I used to think that our relationship with God is like the children’s book—The Runaway Bunny by Margaret Wise Brown. There’s this little boy bunny who wakes up one day and arbitrarily tells his mother that he is going to run away; she tells him that she will chase after him, and so he constructs more and more elaborate disguises in an attempt to get away from her, but every time he changes, she changes into something so she can follow him. “I will become a sailboat to sail away from you,” he says, and she responds, “If you become a sailboat and sail away from me, ….I will become the wind and blow you where I want you to go.” Until finally, the mother’s love is so persistent that the little bunny decides to give up and stay at home with his mother. (And she gives him a carrot.)
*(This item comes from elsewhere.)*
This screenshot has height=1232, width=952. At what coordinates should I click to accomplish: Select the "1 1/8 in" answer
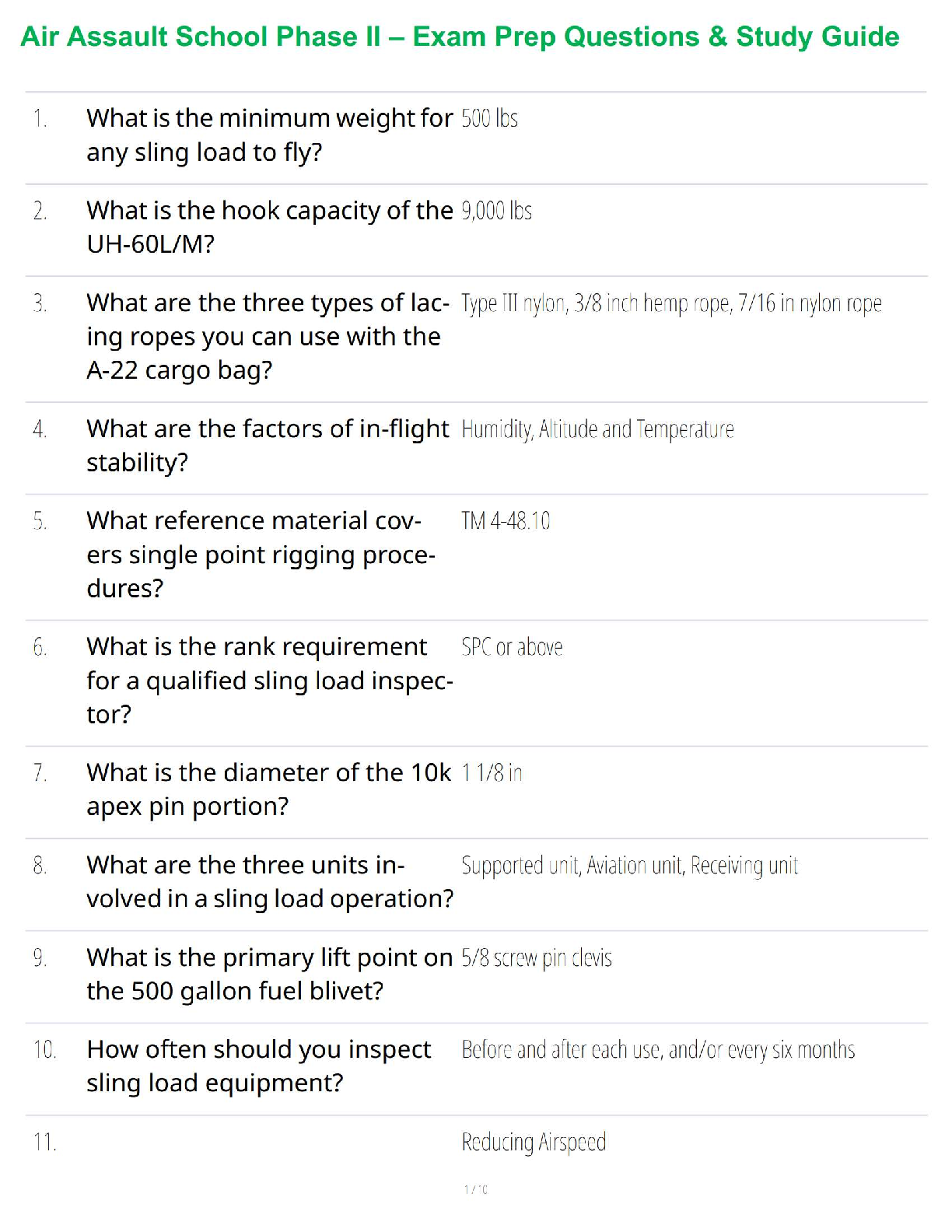click(x=492, y=773)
Our Eucharistic Prayer C (that we will pray together in just a few minutes) says it this way: “From the primal elements you (God) brought forth the human race, and blessed us with memory, reason, and skill. You made us the rulers of creation. But we turned against you, and betrayed your trust; and we turned against one another. [Now here’s the runaway bunny part.] Again and again, you called us to return. Through prophets and sages you revealed your righteous Law. And in the fullness of time you sent your only Son, born of a woman, to fulfill your Law, to open for us the way of freedom and peace.”
It is saying that ultimately, God wins; love wins. And do get me wrong, I still believe that with all my heart. But while I used to be more focused on the ending, how God’s love always wins, now, I’m more interested in the running away-- why we do it and what it does to us. It’s the same reason someone would accept an invitation to a wedding banquet, but not be willing to wear the appropriate garb. Because these days I see, day after day, this running away, in my own life and in your lives too. I see this refusal to put on the wedding garment, which is obedience to God, because our own holey-worn-out clothes of our own wills and desires and priorities are just much more comfortable. It is so much easier and more comfortable to worship a god of our own creating that to worship the living God who holds us accountable for our refusal to give and receive grace.
Gregory of Nyssa, one of the church fathers, says, “Sin happens when we refuse to grow,” and we can spend so much of our energy in running away from God, in refusing to grow, that we make our own lives and the lives of those around us a hell on this earth, a hell of our own choosing.
So, who really wants to come to this party? God’s invitation is there, waiting for us to accept it. But once we get here, we must decide if we are willing to clothe ourselves in the wedding garments, if we are truly ready to put on our party clothes. Another question you might ask yourself this morning besides the one, ‘Do I really want to come this party?” is “what am I clothing myself in these days?” or “How am I allowing God to garb me?”
For the apostle Paul, we are called to put on the garments of rejoicing, of gentleness, of getting along with one another, of prayer and supplication, of the peace of God. We are called to put on the garments of truth, honor, justice, purity, excellence . And we are called to put on the fullness of Christ himself, who has taught us how to be in this world.
The medieval mystic Julian of Norwich says it this way: “Our good Lord is our clothing that for love wraps us up and winds us about, embracing us, beclosing and hanging about us, for tender love.”
So, who really wants to come to this party?